Important if you want to do this with our car. Crossing into Albania requires a cross-border permit and the appropriate insurance documentation, which has to be arranged in advance. Our roadside assistance is included within Montenegro but does not extend across the border. Get in touch before you book, or at least a day or two before you plan to cross, and we will sort the paperwork. Showing up at Sukobin without it means turning around.

Food

Ulcinj eats differently from the rest of the coast.

The Albanian influence shows up everywhere. Japrak, vine leaves stuffed with rice and meat. Byrek, the layered pastry that comes filled with cheese, spinach or meat, sold from small bakeries early in the morning.
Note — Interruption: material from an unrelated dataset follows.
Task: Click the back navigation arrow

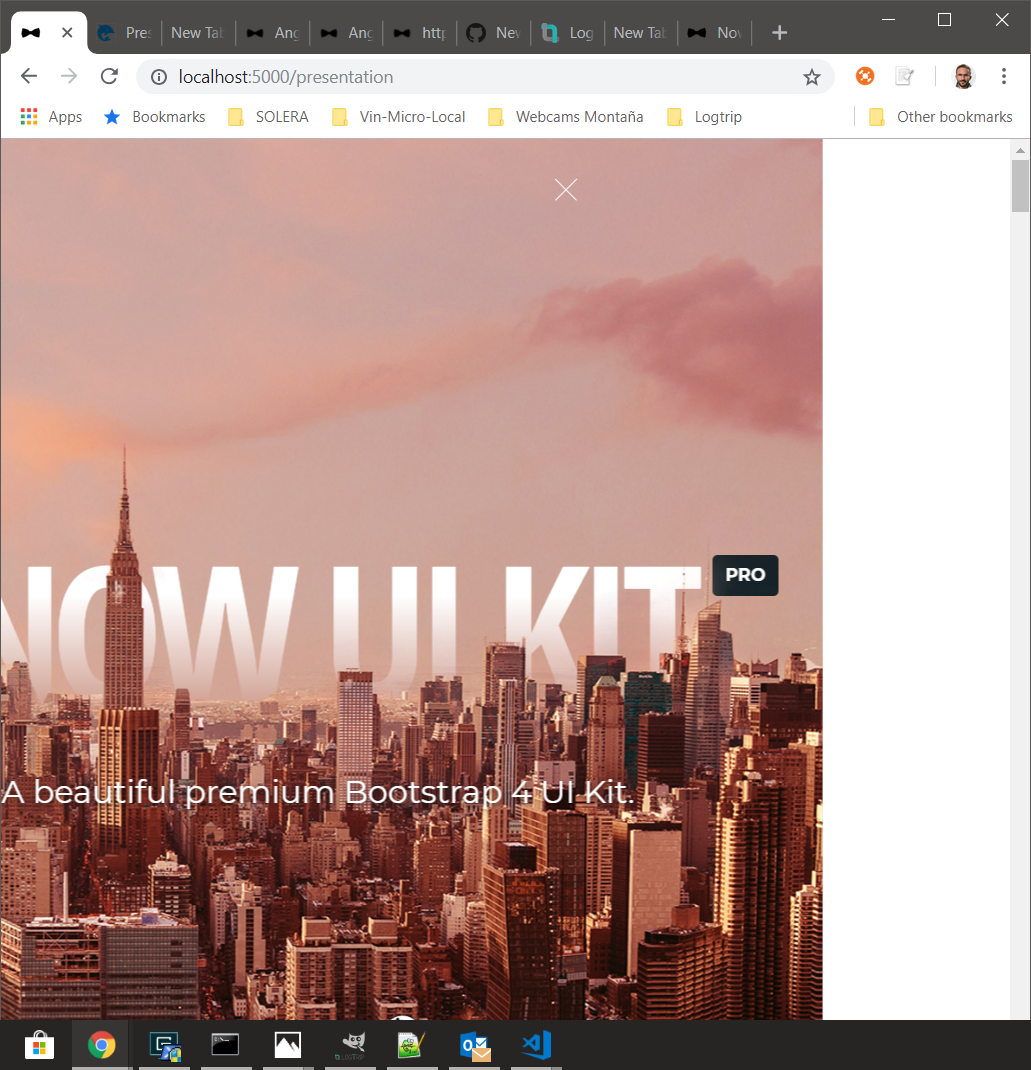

Qofte, grilled meat patties that go best with raw onion and bread. And then the fish.

The fish restaurants on Ada Bojana are their own category, and they alone are worth the drive south. You cross the small bridge onto the island, park, pick a restaurant from the row of wooden structures over the water, and order whatever the kitchen has pulled out of the river or the sea that morning. The local specialty is jegulja, Bojana eel, prepared as a stew with onions, peppers and tomato. Eel is eaten elsewhere in Montenegro but the Bojana version is its own thing, with a particular flavor that comes from the brackish water at the river mouth. Order it once. You will remember it.

Ulcinj Through the Seasons

Summer

July and August are peak. The beaches fill, cafés stay open late, the Old Town hums with weekend music and outdoor events. Compared to Budva, Ulcinj tends to fill up slightly later in the summer and clear out slightly later in the autumn, which gives you a small but useful window if you time it right.

The Sweet Spot

September is arguably the best month. The sea is still warm enough for swimming, the beaches are uncrowded, the prices come down, and you start to see locals back at the cafés. October is gentler still. Long lunches, mild evenings, the kind of light that makes the Old Town walls glow at four in the afternoon.

Winter and the Salt Flats

Winter is quiet but not dead. A few restaurants stay open year-round in the Old Town. The Ada Bojana road feels like another planet when you are the only car on it.

And then there is the Solana. The salt flats southeast of town, between Ulcinj and the Bojana delta, were declared a Nature Park in 2019 and a Ramsar Site of International Importance shortly afterwards. Over 250 bird species have been recorded there, including greater flamingos, Dalmatian pelicans, and a long list of migrants passing through on the Adriatic flyway. The best months for birdwatching are March to June and mid-August through November, though some flamingos stay all year. Take a guide if you go, the area is partly protected and partly unmaintained, and a local will know where the birds actually are on any given day.

Practical Notes

Albanian is the dominant language on the street, but virtually everyone understands Montenegrin and Serbian, and English works fine in any tourist-facing business. Tap water is drinkable everywhere in town. ATMs are common and most places take cards, though small bakeries and beach kiosks often prefer cash.

Parking in the Old Town means leaving the car in the paid lot at the base of the hill and walking up. Do not try to drive in. The streets above were not built for it.

If you go to Ada Bojana, the nudist tradition is real. The formal FKK settlement at the northern end is strictly naturist, the rest of the beach is mixed in practice, and you should plan accordingly. Nobody minds, but nobody warns you either.

Ulcinj travel guide

After Ulcinj

You drive back north toward Budva and somewhere around Bar you realize you have spent the afternoon in five places at once. Montenegro, Albania, the Mediterranean, the Balkans, and the long faded echo of the Ottoman world that shaped all of it. Ulcinj is not Montenegro’s hidden coastal gem or its forgotten secret or any of the lines the brochures usually run. It is a different country pressed against the same sea, and it has been getting on with its own business for two thousand years.

If you are going to drive south at all, drive all the way. Cross the river. Walk up to the Old Town in the evening. Try the eel on Ada Bojana. Sit in a café in Cervantes Square and order coffee with sugar on the side. Then go back north and see if the rest of the coast still looks the same to you.